Mary Shelley nos entregó en 1818 un texto visceral de terror existencial, un espejo oscuro que reflejaba la arrogancia de la Ilustración y la irresponsabilidad del creador. La criatura de Shelley era el Otro radical, el problema insoluble de la soledad y la alienación.
En contraste, la puesta en escena de Del Toro se dedicó a purificar la repugnancia. La Criatura (encarnada con una nobleza casi escultórica por Jacob Elordi) no fue el assemblage repulsivo de pedazos, sino un ser bellamente cosido, con la estética de una figura barroca dañada. Su textura visual, obsesivamente diseñada, gritaba melancolía, no pánico, confirmando que la intención era evocar lágrimas, no terror. Este es el colmo de lo cursi en el arte gótico: estetizar la miseria de la alteridad para hacerla consumible y digerible para el paladar contemporáneo.
Si la versión de James Whale (1931) capturó la inocencia violenta del monstrum a través del expresionismo puro, manteniendo una distancia trágica, Del Toro insistió en la cercanía sentimental. El filme no exploró la peligrosa ambición científica, sino una simple y binaria injusticia social, donde el pathos de la víctima eliminó toda la fuerza crítica y la ambigüedad moral del original. El resultado es un Frankenstein para la era de la autoayuda, donde el problema es de comunicación y afecto, no de ontología.

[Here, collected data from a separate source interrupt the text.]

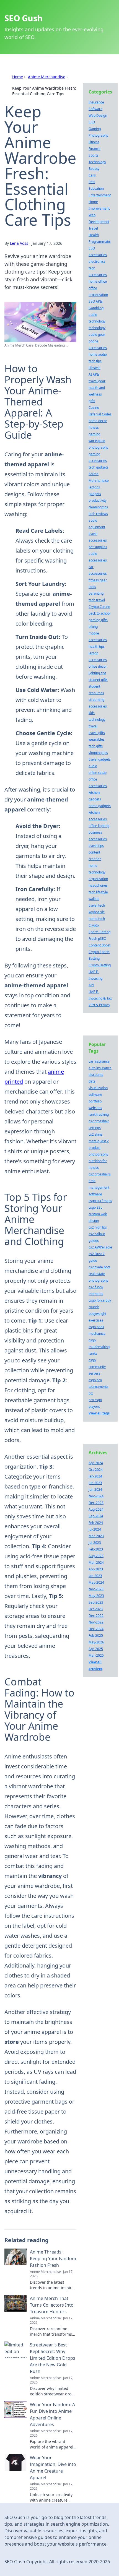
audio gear (97, 334)
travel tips (96, 845)
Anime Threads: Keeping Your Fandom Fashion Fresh (53, 2258)
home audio (98, 354)
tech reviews (98, 513)
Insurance (96, 102)
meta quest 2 (99, 1141)
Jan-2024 (95, 1476)
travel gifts (97, 732)
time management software (99, 1187)
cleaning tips (98, 507)
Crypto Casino (99, 606)
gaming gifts (98, 620)
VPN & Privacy (99, 1005)
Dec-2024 (96, 1629)
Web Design (98, 115)
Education (96, 188)
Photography (98, 135)
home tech (97, 918)
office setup (98, 772)
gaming (94, 434)
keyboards (97, 912)
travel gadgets (100, 759)
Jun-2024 (95, 1489)
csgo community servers (97, 1367)
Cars (92, 175)
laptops (94, 487)
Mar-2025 (96, 1655)
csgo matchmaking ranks (99, 1347)
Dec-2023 (96, 1502)
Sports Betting (99, 932)
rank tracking (99, 1114)
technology (97, 328)
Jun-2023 (95, 1482)
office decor (98, 666)
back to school (99, 613)
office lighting (99, 825)
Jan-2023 (95, 1575)
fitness (94, 427)
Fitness (94, 142)
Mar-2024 (96, 1562)
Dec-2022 (96, 1615)
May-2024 (96, 1582)
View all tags (99, 1413)
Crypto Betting (100, 965)
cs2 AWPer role (100, 1247)
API (91, 985)
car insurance (99, 1061)
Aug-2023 (96, 1556)
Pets (92, 181)
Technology (97, 162)
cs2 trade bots (99, 1267)
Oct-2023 (96, 1609)
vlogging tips (98, 752)
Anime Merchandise (46, 76)
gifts (92, 401)
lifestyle (94, 367)
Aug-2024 (96, 1509)
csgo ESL (95, 1207)
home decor (98, 420)
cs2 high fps (98, 1227)
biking (93, 626)
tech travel (97, 600)
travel (93, 726)
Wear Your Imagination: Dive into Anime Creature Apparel (53, 2468)
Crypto (94, 925)
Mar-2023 (96, 1536)
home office (98, 281)
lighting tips (97, 673)
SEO (92, 122)
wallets (94, 898)
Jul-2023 (95, 1542)
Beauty (94, 168)
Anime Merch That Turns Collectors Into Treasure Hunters (52, 2305)
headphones (98, 885)
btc (91, 1393)
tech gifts (96, 746)
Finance (94, 148)
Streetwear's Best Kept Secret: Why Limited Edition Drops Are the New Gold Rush (52, 2358)
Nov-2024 (96, 1496)
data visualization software (98, 1088)
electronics (97, 261)
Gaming (95, 128)
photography (98, 447)
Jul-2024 (95, 1529)
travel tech (97, 905)
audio (93, 766)
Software (95, 108)
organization (98, 878)
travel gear (97, 381)
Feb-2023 (96, 1549)
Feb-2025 (96, 1635)
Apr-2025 (96, 1648)
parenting (96, 593)
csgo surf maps (100, 1200)
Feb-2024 (96, 1522)
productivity (98, 500)
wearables (97, 739)
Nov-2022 (96, 1622)
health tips (97, 646)
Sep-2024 (96, 1516)
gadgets (95, 493)
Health (94, 235)
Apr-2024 (96, 1463)
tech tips (95, 361)
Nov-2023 (96, 1589)
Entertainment (100, 195)
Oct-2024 (96, 1469)
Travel (93, 228)
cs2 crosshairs (100, 1174)
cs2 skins (95, 1134)
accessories (98, 255)
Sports (94, 155)
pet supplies (98, 547)
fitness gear (98, 580)
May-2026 (96, 1642)
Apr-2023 (96, 1569)
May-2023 (96, 1595)
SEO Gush (23, 18)
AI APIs (94, 374)
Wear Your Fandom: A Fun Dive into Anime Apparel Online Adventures (52, 2414)
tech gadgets (98, 467)
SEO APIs (96, 301)
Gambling (96, 308)
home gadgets (100, 805)
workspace (97, 440)
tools (92, 586)
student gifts (98, 679)
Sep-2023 (96, 1602)
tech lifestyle (98, 892)
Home (17, 76)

Víctor y la criatura: De arquetipos a románticos angustiados
El desarrollo de personajes confirmó esta deriva. Víctor Frankenstein (interpretado por Oscar Isaac) fue despojado de su soberbia fáustica para ser reducido a un galán torturado por la neurosis y una incapacidad afectiva congénita. La tragedia de Víctor, que en el libro radicaba en su hybris intelectual y su rechazo a su responsabilidad, aquí se sintió como un mero caso de daddy issues góticos.
La Criatura, a su vez, se consolidó como un mártir prístino. El guion eliminó los atisbos de maldad reactiva o de terror metafísico para establecerlo como un ser de bondad intrínseca, un alma pura incomprendida. Su violencia fue siempre excusable, una reacción mecánica a la crueldad humana, lo que simplificó su dimensión de peligroso otro a la de un simple marginado. Esta visión, aunque bienintencionada, le restó al mito su filo más agudo: la constatación de que a veces, lo creado, aun sin maldad inicial, es un peligro para el orden humano.
La trampa del Eros: Elizabeth y la "premisa progre"
El punto más polémico, y que me gusta subrayar, fue la gestión del afecto femenino. El personaje femenino, Elizabeth Lavenza (o la figura que la representa en esta versión), desplegó una ambigüedad afectiva que trascendió la mera compasión para inocular una semilla de Eros hacia el Monstruo.
Este giro, que busca subvertir el rechazo tradicional de lo monstruoso, se sintió menos como una revelación orgánica y más como una necesidad programática de inclusión, una "premisa progre" insertada de forma forzada. El filme cometió el error capital de confundir dos esferas críticas:
- Justicia social: Aceptar al marginado.
- Tragedia ontológica: Reconocer que la Criatura es una entidad radicalmente no humana cuya demanda es la justicia y la pertenencia, no la redención a través del amor romántico de pareja.
Al imponer un arco afectivo que sugiere la posibilidad de un romance, Del Toro reemplazó la demanda de hermandad existencial por una relación sentimental. En el intento de ser progresista y celebrar la otredad, el director cayó en la sensiblería posmoderna. La aceptación del marginado no fue un acto de nobleza filosófica, sino el preámbulo de una historia de amor.
Te quiero, Guillermo. Frankenstein (2025) fue el previsible festín visual de un artesano magistral, pero su alma gótica se disolvió en miel en contraste de arce. Nos dejó una obra que se ve bellísima en 4K, pero que fracasó en su deber de incomodar, reduciendo la monumental pregunta de Shelley sobre la creación a un simple y elegante melodrama de malentendidos. Lamentablemente, el cine de Del Toro, con su obsesión por la belleza del pathos, desarmó la tragedia en favor de una cursi, aunque bien iluminada, fábula moral. ¿Qué piensa usted, colega, sobre esta necesidad de "dulcificar" los grandes mitos en la pantalla contemporánea?